The government has now recognised the shortfalls of its previous resource management approaches and has formulated new enabling policies in favour of community involvement in natural resource management which promote awareness and a shift from regulation to participatory management.

As a result community dialogues and research will be conducted on the valuable indigenous knowledge held by elders. Awareness raising campaigns regarding forest protection and tree planting will take place at schools and in the community and tree seedlings for planting will be distributed between 430 smallholder farmers and 10 primary schools.

Monduli – Maasai Sustainable Community forest resource management

Monduli is a Masai area to the north of Tanzania.
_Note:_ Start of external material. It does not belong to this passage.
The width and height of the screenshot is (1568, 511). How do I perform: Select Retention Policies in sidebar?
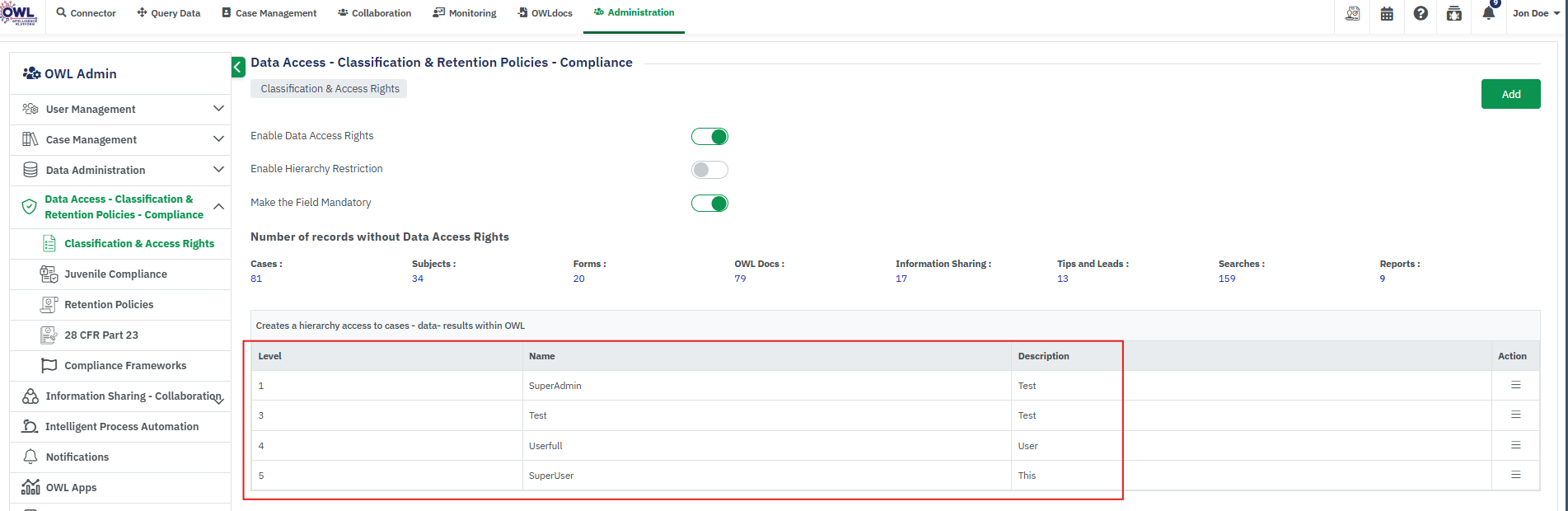109,305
The TIST programs empower subsistence farmers in the area to combat the devastating effects of poverty, food shortage, deforestation and disease by planting trees.

In planting these trees the Small Groups of farmers also produce a virtual cash crop of community forest-based carbon credits for which they receive ongoing cash payments. This income serves to augment the community benefits afforded by the program’s planting schemes which are designed to afford maximum benefit to local participants through reafforestation, agro-forestry and community lead forest resource management.
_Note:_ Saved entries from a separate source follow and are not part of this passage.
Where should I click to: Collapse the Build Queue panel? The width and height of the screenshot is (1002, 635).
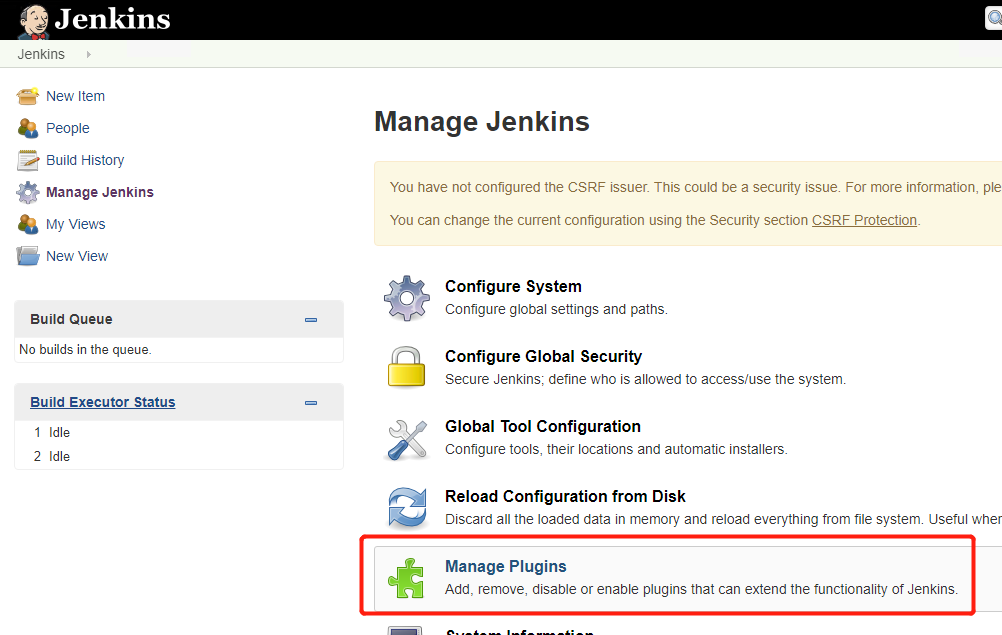click(311, 320)
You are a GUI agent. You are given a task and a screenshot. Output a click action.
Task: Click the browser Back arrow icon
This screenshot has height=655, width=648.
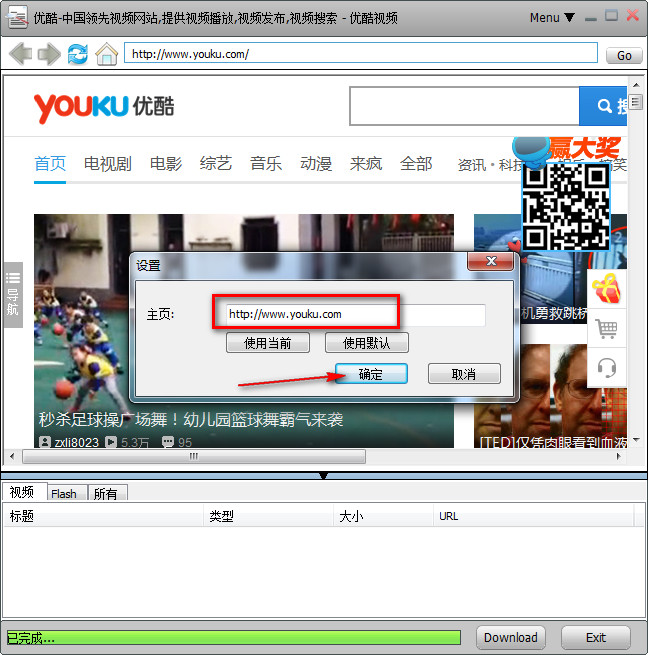(20, 54)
Restore Our Planet have funded two clusters of groups comprising 100 small groups are planting 440,000 trees over 3 years. It is hoped this model will be the launch platform to go into other Masai areas in Tanzania and Kenya opening the political door for significant expansion of this initiative.

Mara Community Ecological Governance

This project is a beneficiary of the Gaia/African Biodiversity Network Micro-Projects Fund.

The project will be implemented in two localities-Kuruya village in Tarime district and Bwasi village in Musoma district, both in Tanzania. Tree planting will be carried out on Isarawa hills which are located between Kuruya and Irienyi village and Bwasi community forest. Problems and challenges include rapid deforestation due to high population, requirements for fuel wood, shifting cultivation of food crops and cotton, charcoal and brick burning and construction material. There are also tensions between major religions, modern education and customary beliefs and practices.

However the communities have started appreciating the role of culture in conservation and ensuring sustainable management of resources and as a result there is the required goodwill and trust.

Activities will include community dialogues with members of Bwasi and Kuruya villages on forest protection and regeneration, training in ecological governance practices and legal systems and the planting of seedlings on degraded land and on community farmland for agroforestry purposes.

Community Resource Management, Ngasini-Mawala

This project is a beneficiary of the Gaia/African Biodiversity Network Micro-Projects Fund.

Ngasini and Mawala forests are near Mt. Kilimanjaro, Tanzania. Due to agricultural expansion such as pig-breeding and banana cultivation, illegal collection of firewood and the erosion of traditional beliefs and practices these forests have become severely degraded.

The National Forest Policy while recognising the existence of local forests reserves managed by local authorities also designates village reserves to be managed by the communities. These will be demarcated on the ground, management objectives defined and multi-purpose forest management plans prepared, covering all different uses of forests. This allows villages to control the rate of environmental degradation.

Granted appropriate user rights and security of tenure as incentives for sustainable forest management, local communities are likely to participate actively in the conservation of their forest resources. This project will establish new tree nurseries and organise appropriate community training regarding forests and water.